DATA FOR THIS EXERCISE:
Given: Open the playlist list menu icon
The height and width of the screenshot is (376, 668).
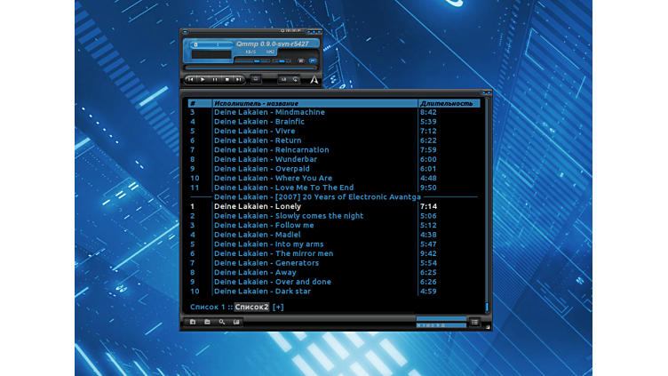Looking at the screenshot, I should (x=474, y=322).
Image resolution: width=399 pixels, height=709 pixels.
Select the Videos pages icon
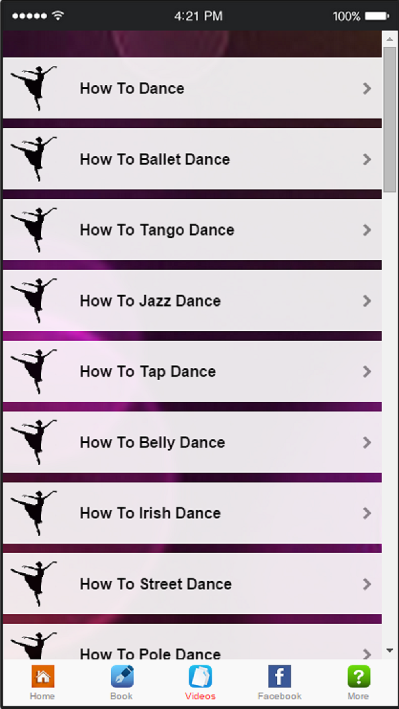[x=200, y=676]
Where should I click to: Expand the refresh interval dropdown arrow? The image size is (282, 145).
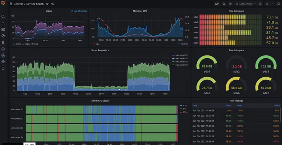(272, 4)
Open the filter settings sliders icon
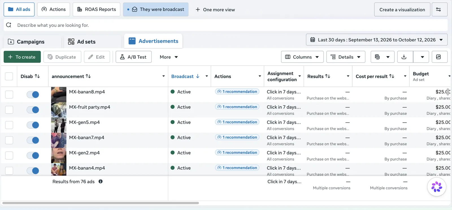Viewport: 452px width, 210px height. [x=439, y=9]
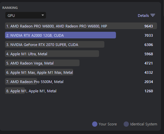Viewport: 164px width, 134px height.
Task: Click the score 9643 value
Action: (x=149, y=26)
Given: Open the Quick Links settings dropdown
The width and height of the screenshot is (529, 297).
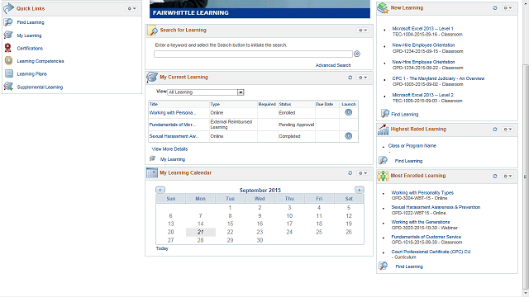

YOUR GOAL: Return, in full, every line of these entries that holds "Given".

RESPONSE:
Given: Open the playlist list menu icon
Given: Open the Quick Links settings dropdown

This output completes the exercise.